Would it make sense to change the timer to the timerModifying state while running the callback (which should be short), and then to timerNoStatus after the callback completes?

(Or would that potentially induce starvation for a time.Ticker with a very short period?)

bcmills · 2020-05-28T20:41:57Z

The same send-after-Stop problem appears to also applies to time.Ticker, which I suppose is not a surprise because they share the same underlying timer implementation.

(Code in https://play.golang.org/p/Y_Hz4xkYr07, but it doesn't reproduce there due to the Playground's faketime patch.)

ianlancetaylor · 2020-05-28T20:43:39Z

It's actually a bit more complicated than I thought. If we leave the timer status as timerRunning (or timerModifying), then if the timer function does anything that touches the timer, it can hang. For example, the scavenger uses a timer with a function of wakeScavenger that expects to stop the timer. That would hang waiting for the timer to leave timerRunning status. The netpoll code also manipulates the timer in the timer function, though I think it wouldn't cause any problems here.
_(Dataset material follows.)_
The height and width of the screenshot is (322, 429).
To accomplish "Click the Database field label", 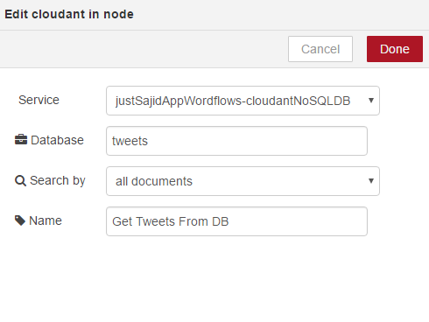I will [x=57, y=140].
rsc · 2020-06-03T17:33:07Z

Let's try to separate the discussion of semantics from implementation.

The docs say:

To ensure the channel is empty after a call to Stop, check the return value
and drain the channel. For example, assuming the program has not received
from t.C already:

    if !t.Stop() {
    	<-t.C
    }

The proposed change in semantics is to make it that no receive can ever happen after t.Stop returns. That would mean that under the assumption - "assuming the program has not received from t.C already" - t.Stop would never return false anymore. So the above code would no longer be required (and if left alone would just never execute the if body).

This would avoid the problem of people not knowing to write that fixup code or not understanding the subtlety involved. Certainly we've all confused ourselves enough just thinking through this over the years.

That's the proposed semantic change.

There are also questions about how to implement that - it's not just the easy "pull the item back out of the buffer" that I suggested before - but certainly it is possible. Let's figure out if we agree about the semantic change.

(Another side-effect would probably be that len(t.C) would always return 0, meaning the channel would appear to be unbuffered. But we've never promised buffering in the docs. The buffering is only there because I was trying to avoid blocking the timer thread. It's a hack.)

bcmills · 2020-06-03T18:21:13Z

I agree that if we could change the semantics to ensure that no receive is possible after Stop, that would be preferable to both the current behavior and the originally-proposed change to only disallow a send-after-Stop.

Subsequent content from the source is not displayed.